Friday, October 19th
What: Ben Sherman CMJ Bash
When: 7-10 pm
Where: Ben Sherman Store, 96 Spring St, SoHo
Fee: Free Bass beer with RSVP. RSVP to firstname.lastname@example.org
About: DJ Andy Smith of Portishead is the main attraction at this SoHo Ben Sherman Store stop n' shop, with the free Bass Pale Ale coming in a close second. [from Myopenbar.com]
What: The Gourmet Institute
When: Friday, Oct. 19th-Sunday, Oct. 21st. Click here for full schedule.
Where: Time Warner Center, 10 Columbus Circle at 60th Street
Fee: Requires sponsorship or deep pockets for the $1,395.00 pricetag. If you have either, call 888-308-6133 to register.

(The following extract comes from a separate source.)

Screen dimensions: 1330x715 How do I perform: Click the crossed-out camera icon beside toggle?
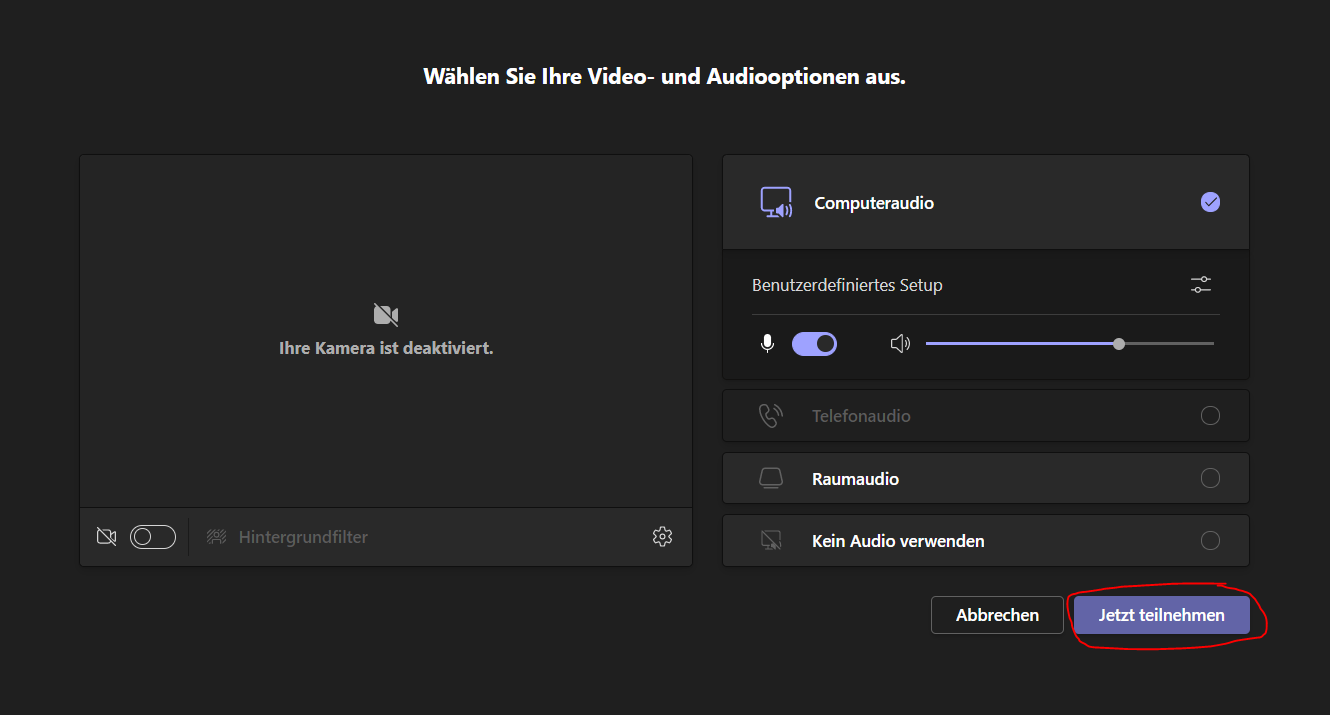(x=106, y=537)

About: The epicurean world's top talents will come together under one roof for a very special weekend of insider-only seminars, cooking demonstrations, tastings and more. Get an exclusive sneak peak into the world of Gourmet with A-list chefs, including Anthony Bourdain, Thomas Keller, Gray Kunz, Masaharu Morimoto, Charlie Palmer, Michel Richard, Eric Ripert, and Marcus Samuelsson.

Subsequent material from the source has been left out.